Actually, I have 6GB of heap size.
My Elasticsearch has a lot of latence when I search data. I would like to know the best config to improve Elasticsearch.
What is the specification of the hosts your cluster is deployed on? How much data do you have in the cluster? How many indices and shards is this data distributed across?
Each host has 4GB of RAM with 2GB for the heap size, 120GB of hard disk, 4 VCPU and Ubuntu 16,04.
Actually, I have 172000000 documents and I have an index per day.
The configuration of my index is 5 shards and 1 replica.
That sounds excessive.
How many indices do you have in the cluster?
Actually, I have 43 indices.
That means that you have 430 shards? That is a lot given the amount of data you have. You should probably look to reduce this significantly, e.g. through the shrink index API. Also have a look ate this blog post for some guidance on sharding.
I have 127 shards. In fact, I let the number of shards by default in the configuration.
Have you identified what is limiting performance?
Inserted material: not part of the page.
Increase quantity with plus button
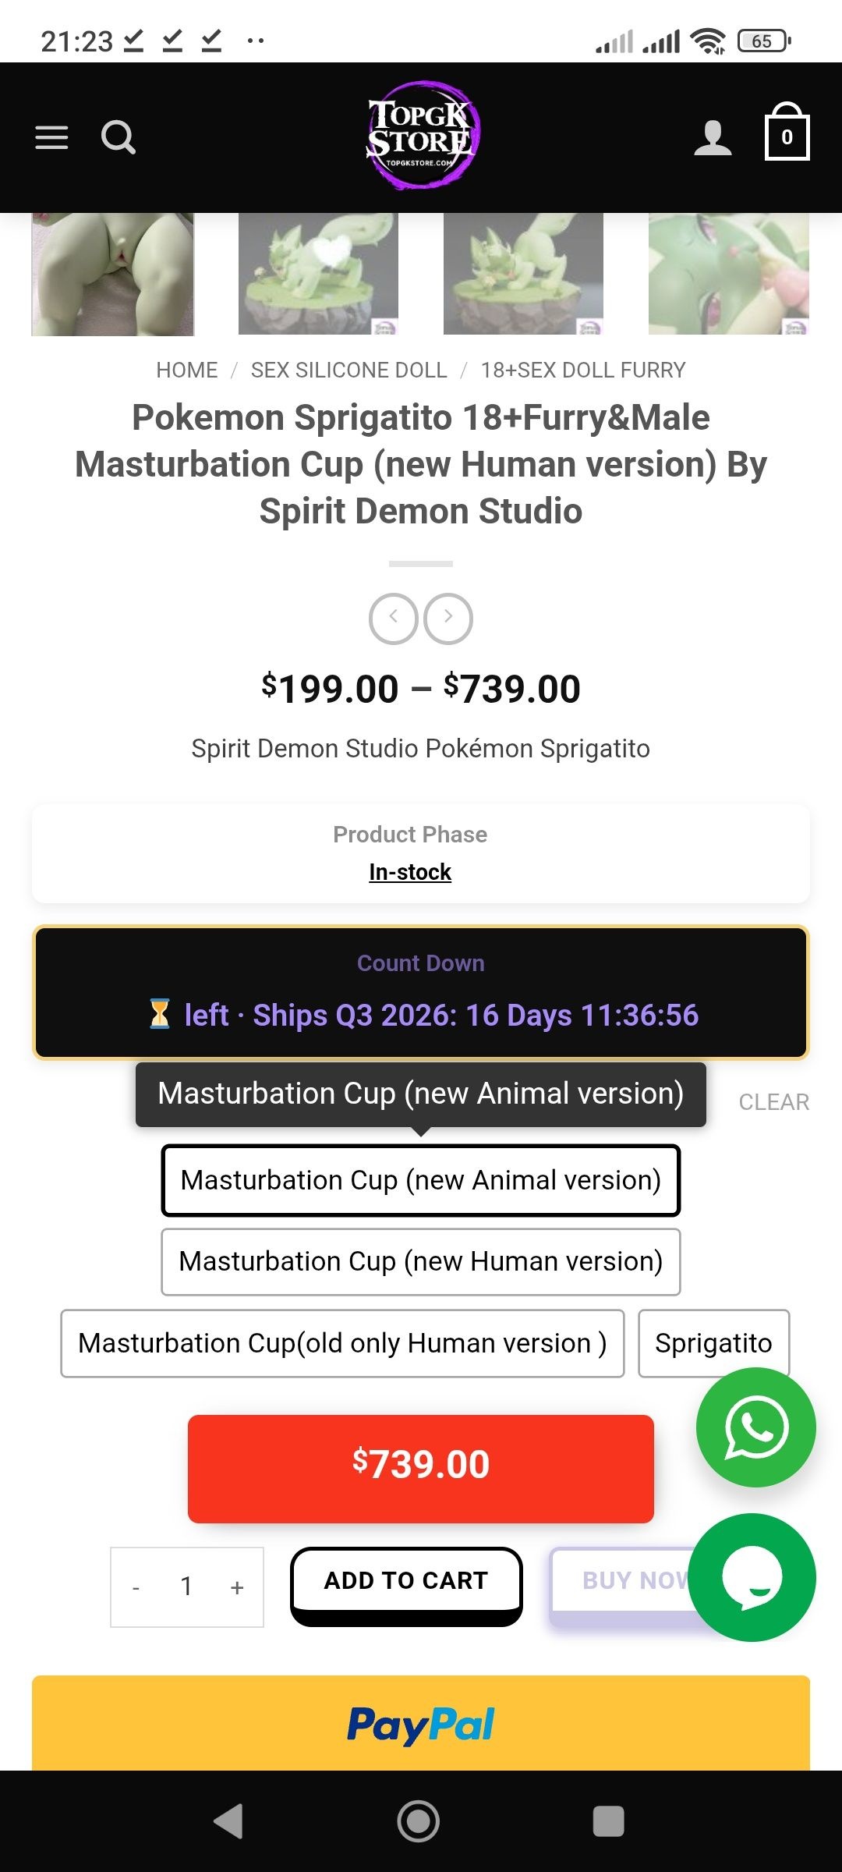 237,1587
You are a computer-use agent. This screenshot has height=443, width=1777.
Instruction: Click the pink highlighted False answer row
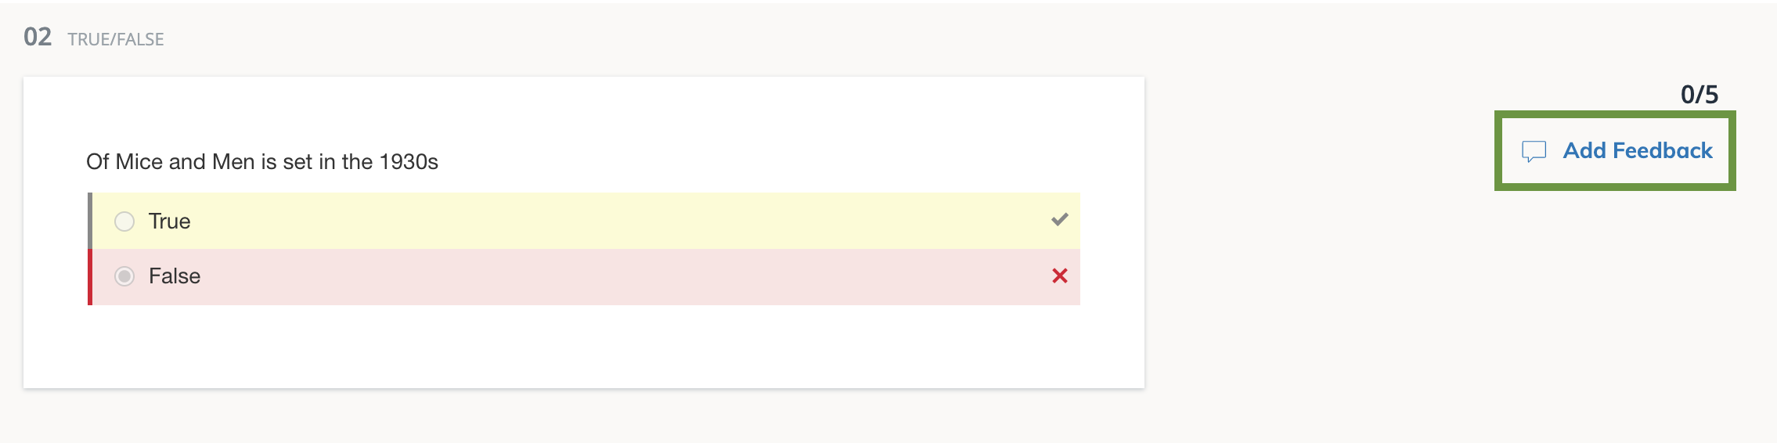[586, 276]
What does CPU usage, memory usage, disk I/O (and iowait) look like?
My CPU usage is at 25% so I think isn't the problem.
My memory usage is at 91%, it's problematic and I think improving it is a solution.
The heap size is at 1GB on each node.
My disk I/O is between 15 and 20 MB/s in the max.
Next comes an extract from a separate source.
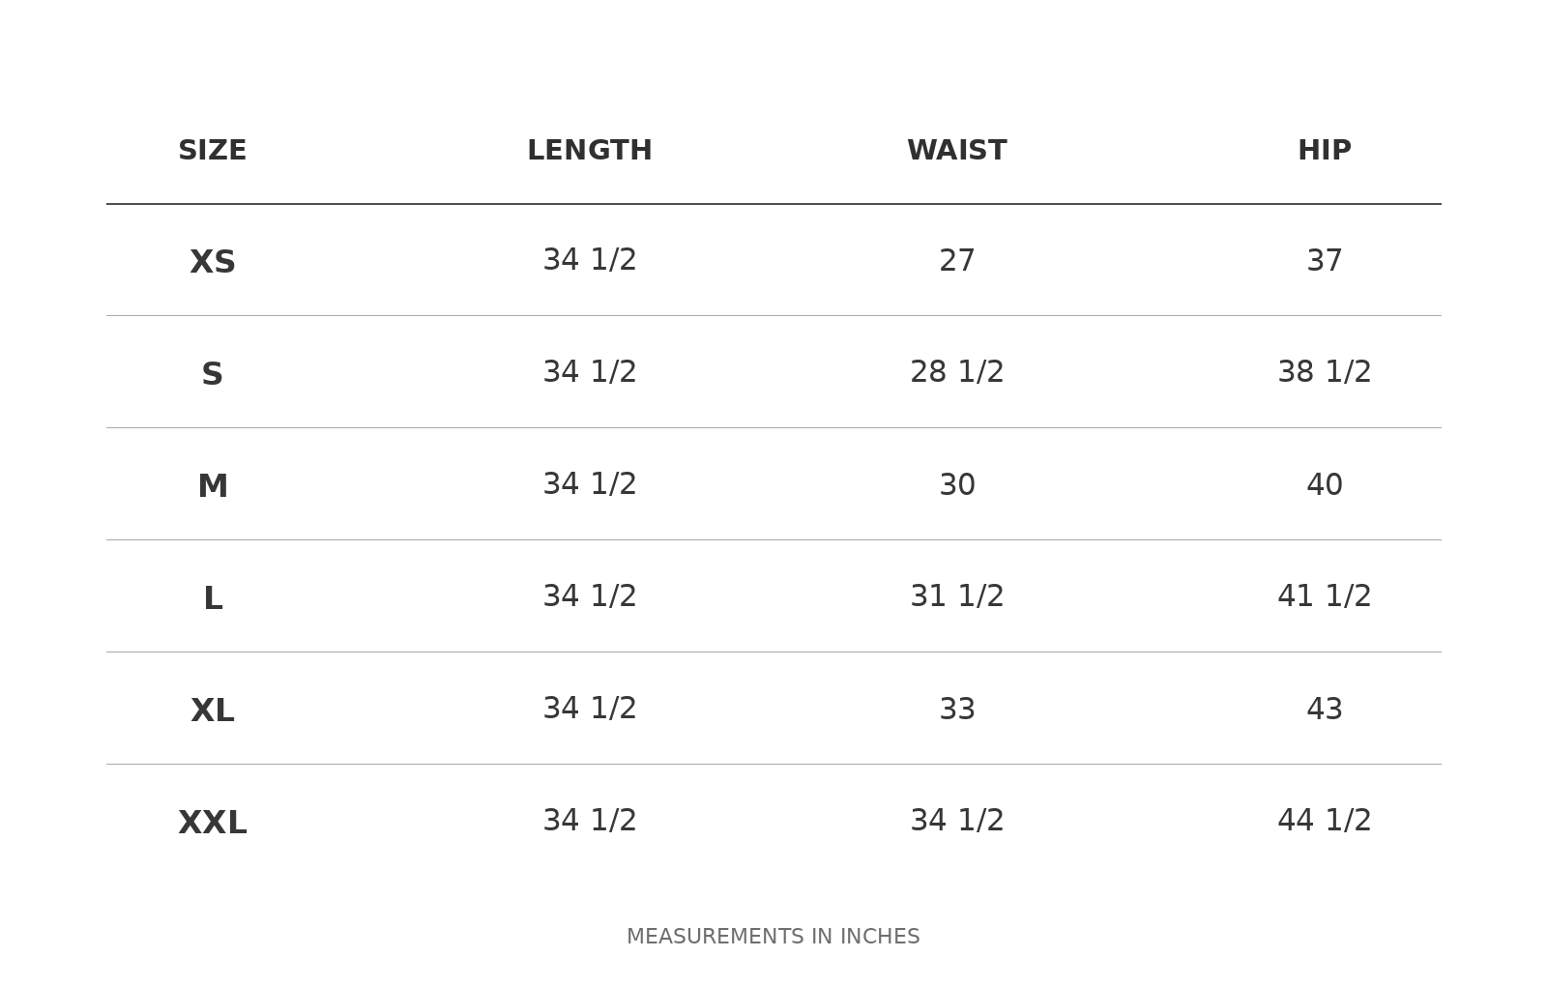This screenshot has width=1547, height=986.
Task: Click the XL size row label
Action: pos(213,711)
Do you see messages about long or frequent GC in the Elasticsearch logs?
No,I have not logs about that and the last log goes back to 16/04.
I thought you said the heap size was 2GB per node.
If this is constant you probably need to increase the size of the heap.
How much iowait
do you see?
Yes, you are right. It's 2GB per node and 1GB is used.
Yes it's constant in the time.
IOWAIT changes a lot, I see 45% as max value.
I create one index by day and on each index I have 47 millions of logs.
What's the best number of shard to run this ?
Actually, I have 5 shards and 3 nodes.
That depends on the size. have a look at the blog post I linked to earlier for some guidance.
Is it possible with 275 millions of documents the search is long or with a good optimisation the search will be improved ?
What type of data do you have? How are you modelling your data? What type of queries are you running?
I have logs.
All my logs pass in the filter of Logstash but I don't know if it's that you hear in "modelling"
It's in the discover, I change the filter of date and I take a more large scale and the search is very long.
Make sure that you do not have a lot of small shards, as that can be inefficient and cause performance problems. Have a look at this blog post (linked to it earlier) for some practical guidelines.
If you can provide the full output of the cluster stats API, we will get a better view of the state of your cluster.
How many visualisations do you have in the dashboards that are slow? Are they slow for shorter time periods as well?
I have 6 visualisations and no if I take a less period with less logs the time is good.